§ **YOUR GOAL**
Could you restate word for word every line from the one containing "Instruction: Click the" to the end of the data below, pictures excluded?

§ **MATERIAL PROVIDED**
== == ==

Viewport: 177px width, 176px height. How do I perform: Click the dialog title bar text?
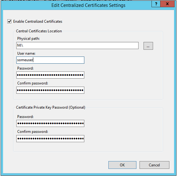[88, 5]
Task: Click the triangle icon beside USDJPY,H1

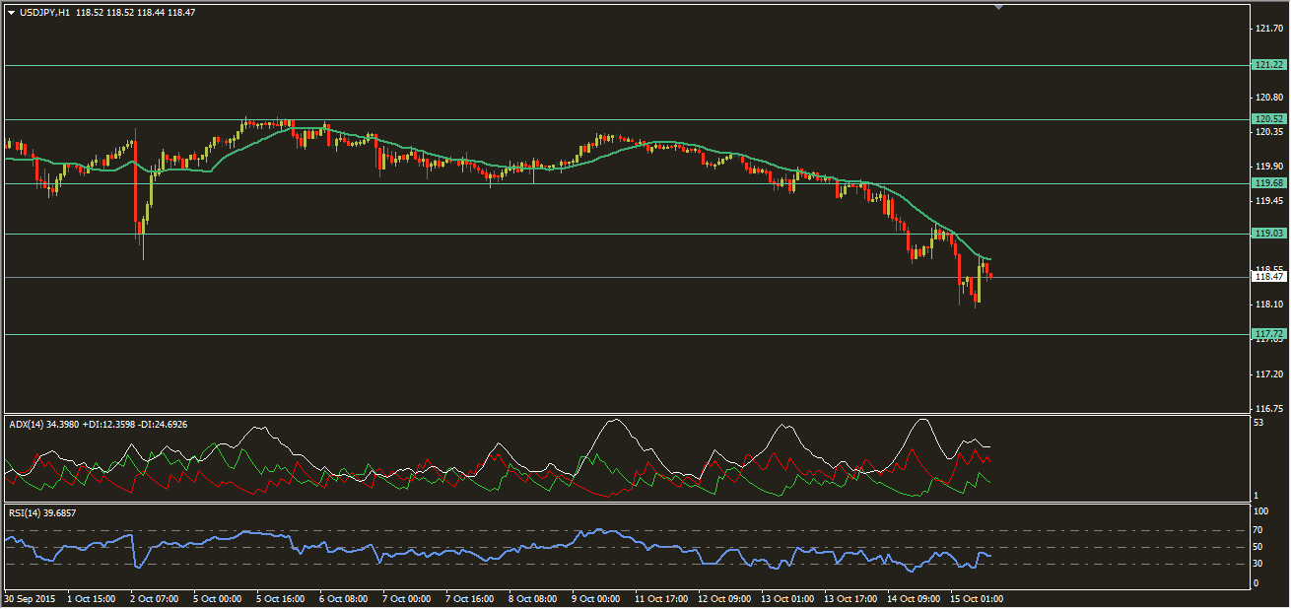Action: pos(11,13)

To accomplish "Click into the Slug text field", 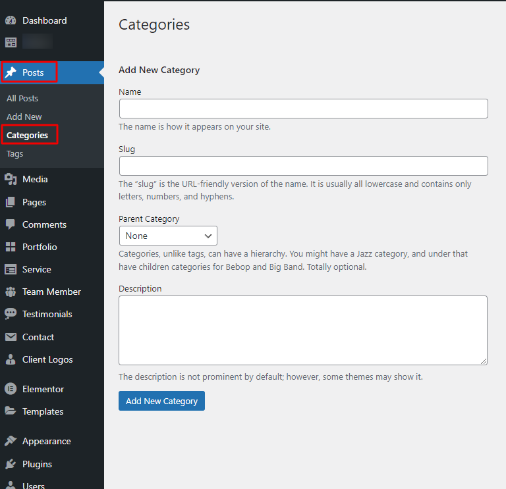I will tap(303, 166).
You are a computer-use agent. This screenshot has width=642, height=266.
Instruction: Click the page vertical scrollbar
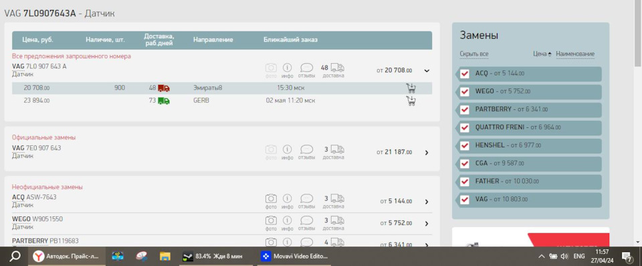tap(638, 123)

== == ==

§ **WRITTEN ANSWER**
Instruction: Click the page vertical scrollbar
tap(638, 123)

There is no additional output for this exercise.